Lo cierto es que en el acto convivieron sin incidentes militantes de organizaciones políticas, simpatizantes del gobierno nacional “de a pie”, y argentinos y argentinas residentes en Rosario y en otras localidades de la provincia de Santa Fe y el resto del país, que participaron de la celebración del bicentenario de un hecho de profunda y revolucionaria significación política, y escucharon atentamente las reflexiones de una jefa de Estado que hizo un claro balance de lo hecho, y brindó respuestas a unos y otros, explicitando la fórmula con la que pretende resolver las contradicciones y los obstáculos a los que se enfrenta el proceso de transformación nacional en marcha: más Estado.

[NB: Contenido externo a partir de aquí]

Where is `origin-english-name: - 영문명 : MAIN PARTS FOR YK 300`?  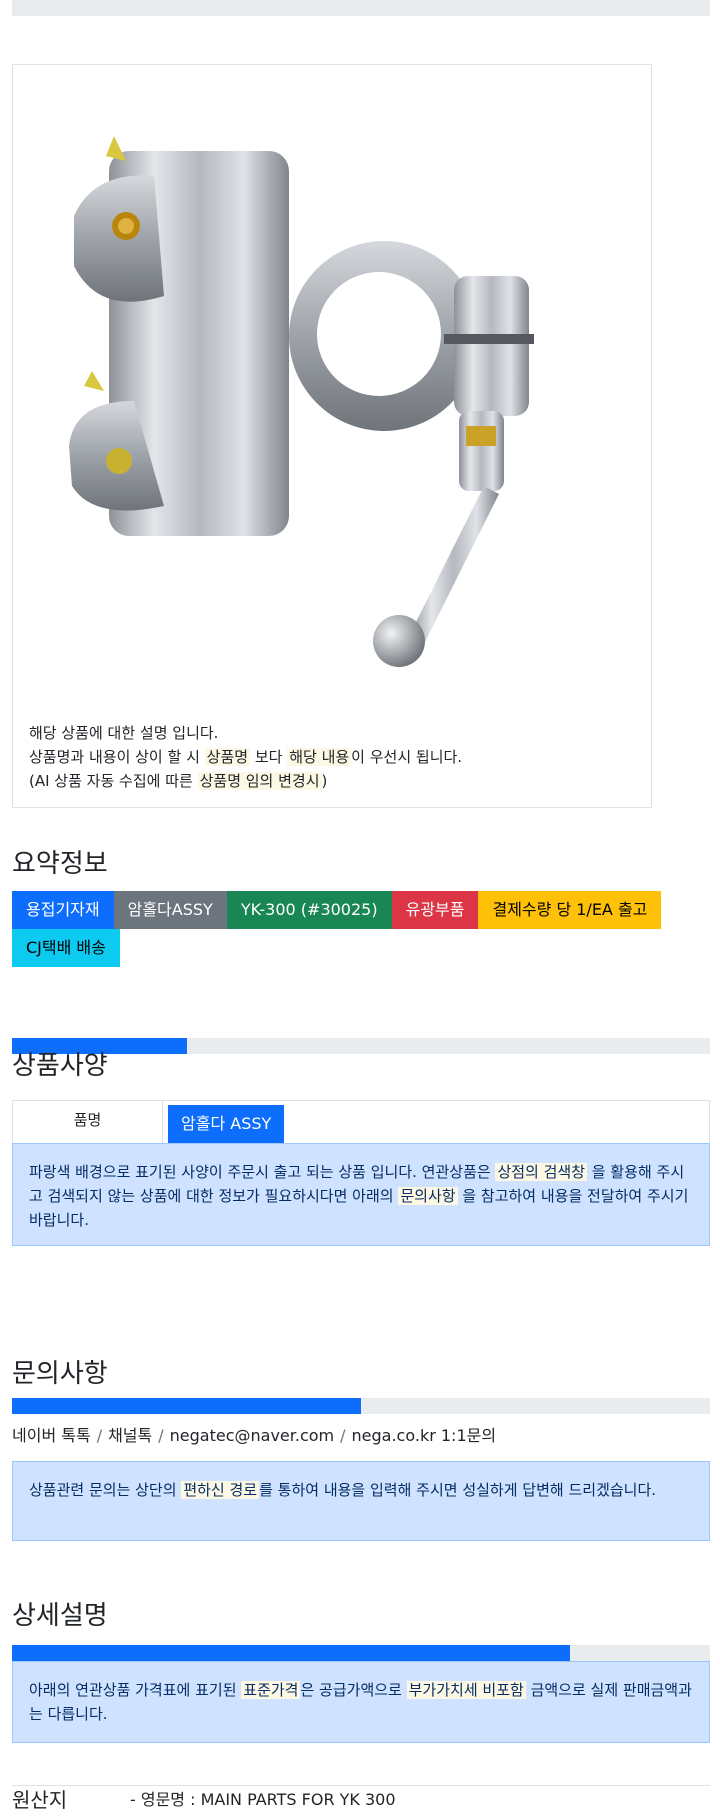 origin-english-name: - 영문명 : MAIN PARTS FOR YK 300 is located at coordinates (263, 1800).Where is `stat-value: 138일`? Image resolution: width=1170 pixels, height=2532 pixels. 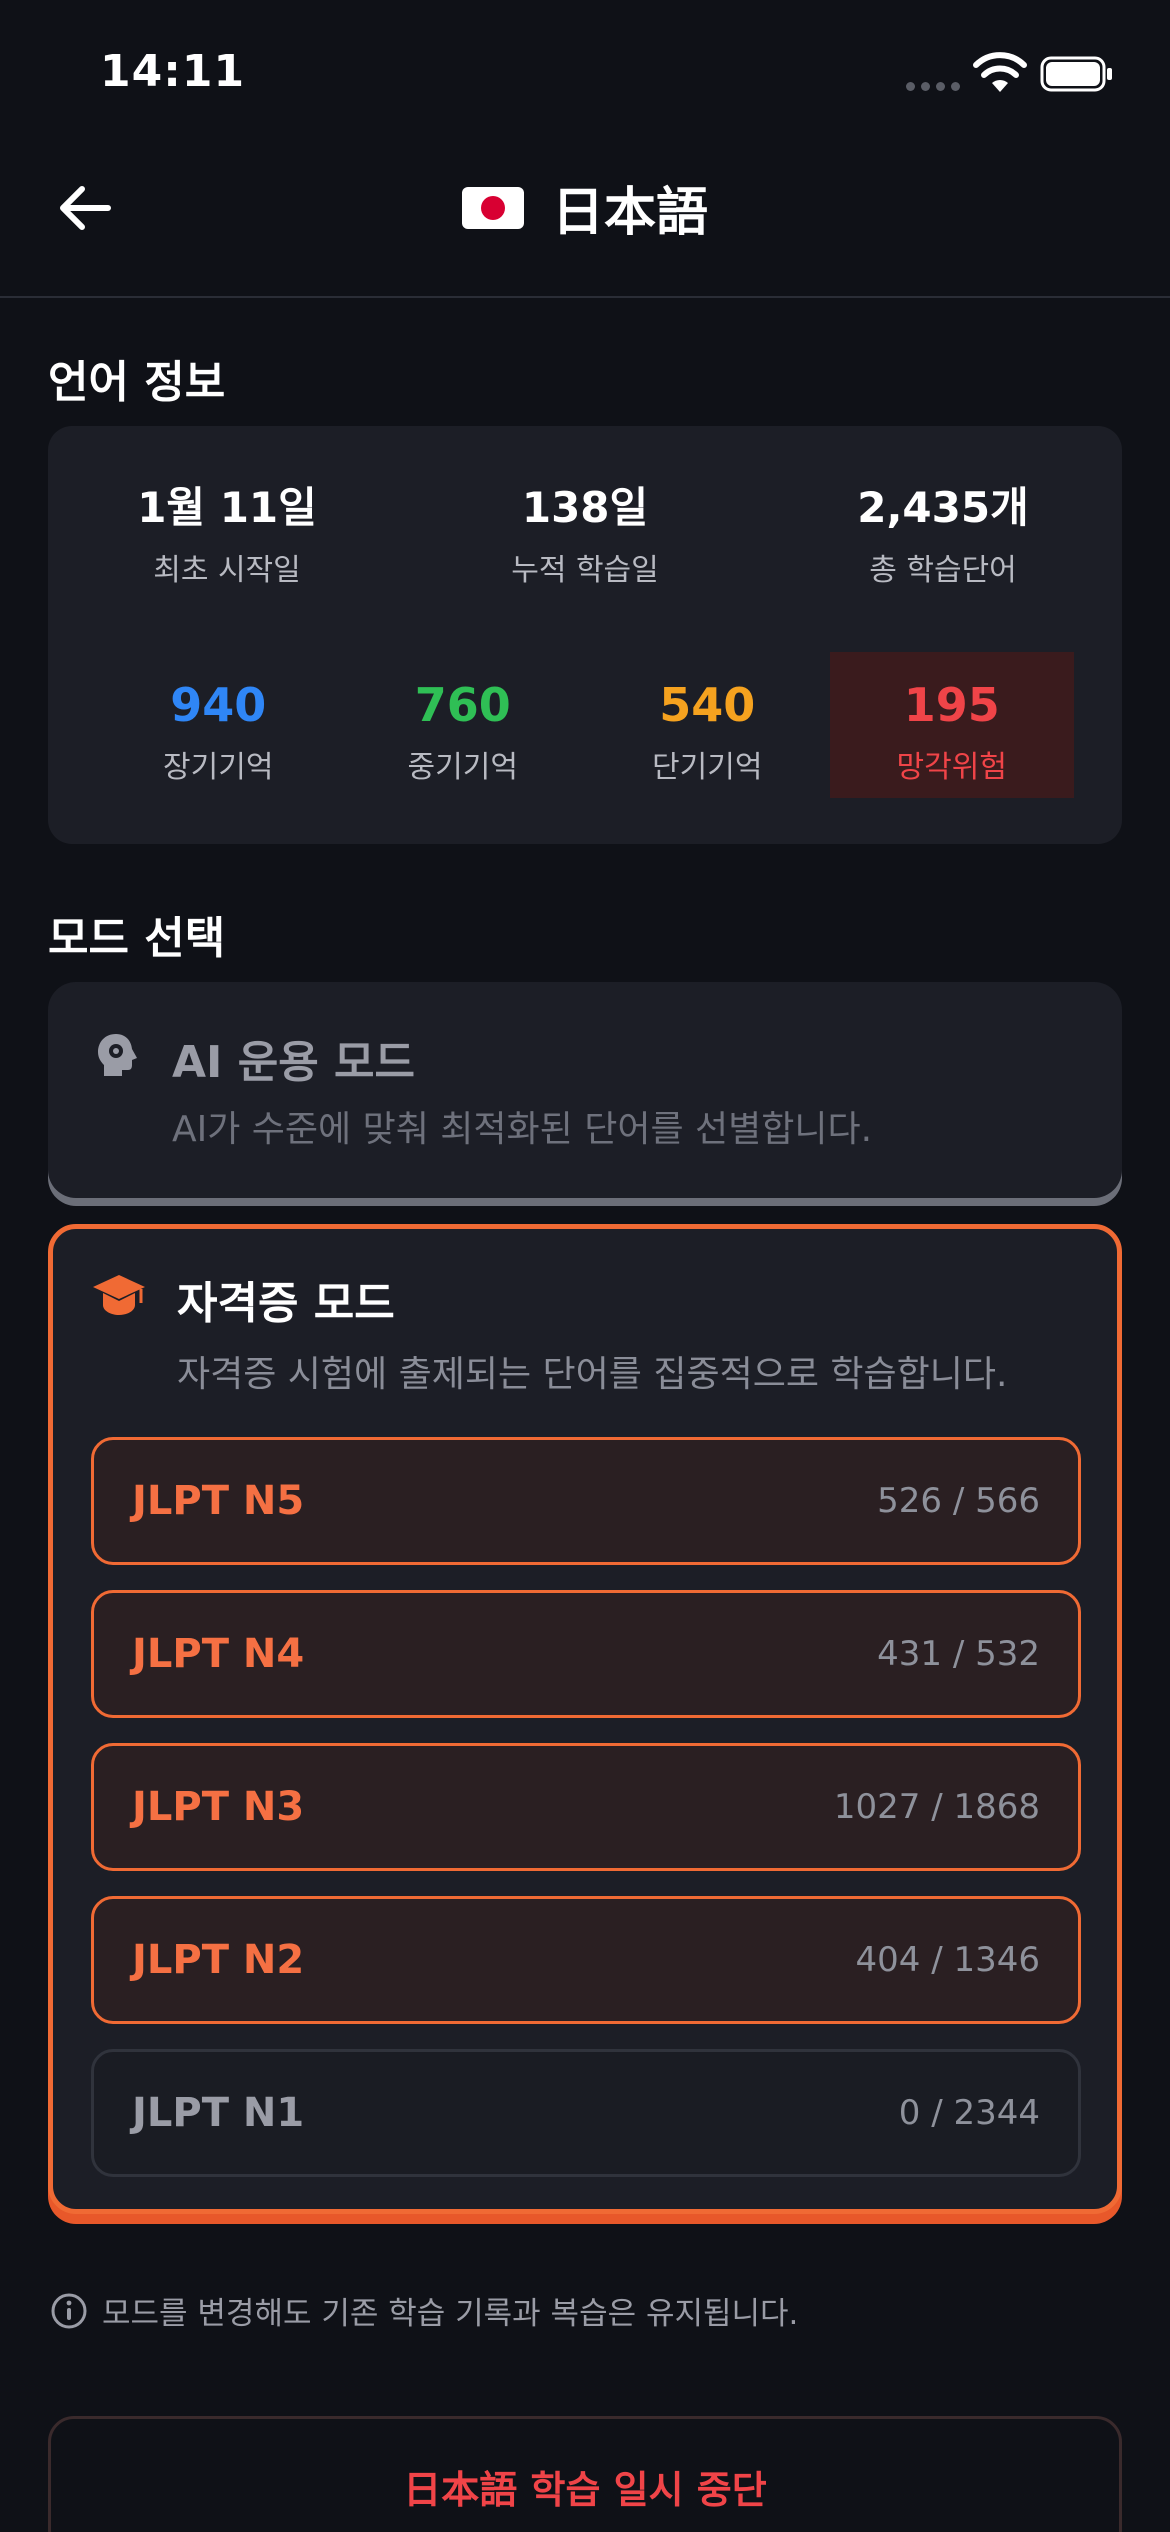
stat-value: 138일 is located at coordinates (585, 508). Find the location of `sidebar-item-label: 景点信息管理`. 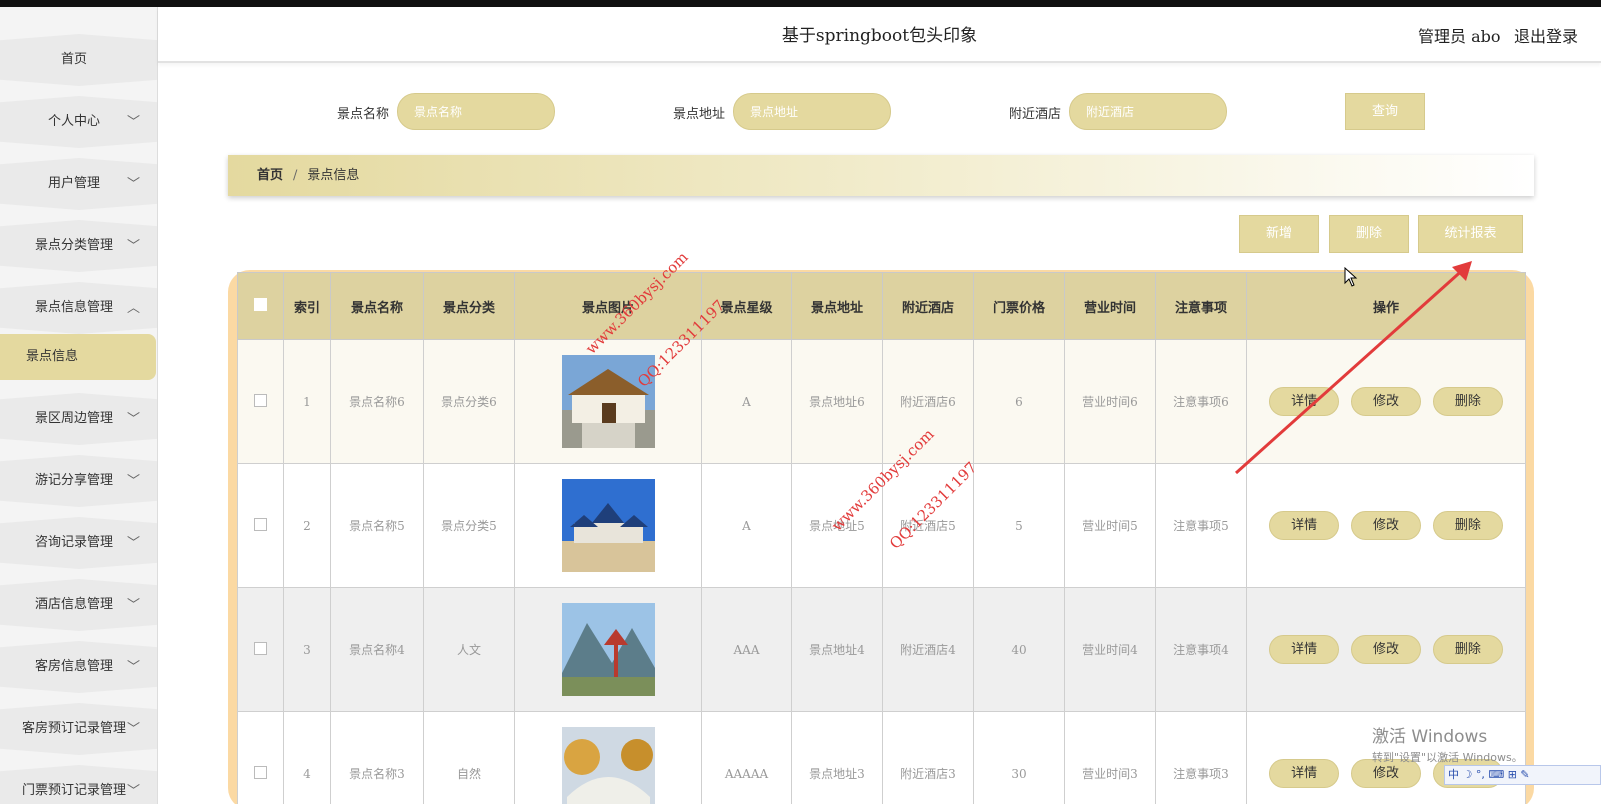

Vana pretensión de los herederos de Federico Pinedo (el abuelito del homónimo), Juan B. Justo y Alberto Natale, la de delimitar –con compás y tiralíneas– la línea divisoria entre "los militantes" y "la gente". Se rompieron los compartimientos estancos, el agua rebalsó el dique, millones de argentinos opinan, se crispan, debaten, y a veces –cada vez más– se organizan. En buena hora: la historia reciente de nuestra Patria nos demuestra que con la democracia entendida únicamente como un conjunto de instituciones gestionadas sin calor ni fervor popular que las interpele, las cuestione y –eventualmente– las defienda frente a los embates destituyentes; no se come, no se cura, ni se educa. Las instituciones se convierten en garantes de la vida digna del conjunto de una comunidad a través de reglas y procedimientos, pero también, y fundamentalmente, por obra y gracia de la pasión de hombres y mujeres que vibran, se emocionan y –a veces– expresan abiertamente su vocación emancipadora. La vida del abogado militante Manuel Belgrano fue una muestra de ello. También lo es la de miles de jóvenes y no tan jóvenes –quizás menos ilustres, pero no menos apasionados– que entablaron un diálogo coral con la Presidenta este lunes que pasó en las barrancas del río Paraná.

* Diputado Provincial por Santa Fe (Bloque Movimiento Evita – Frente para la Victoria).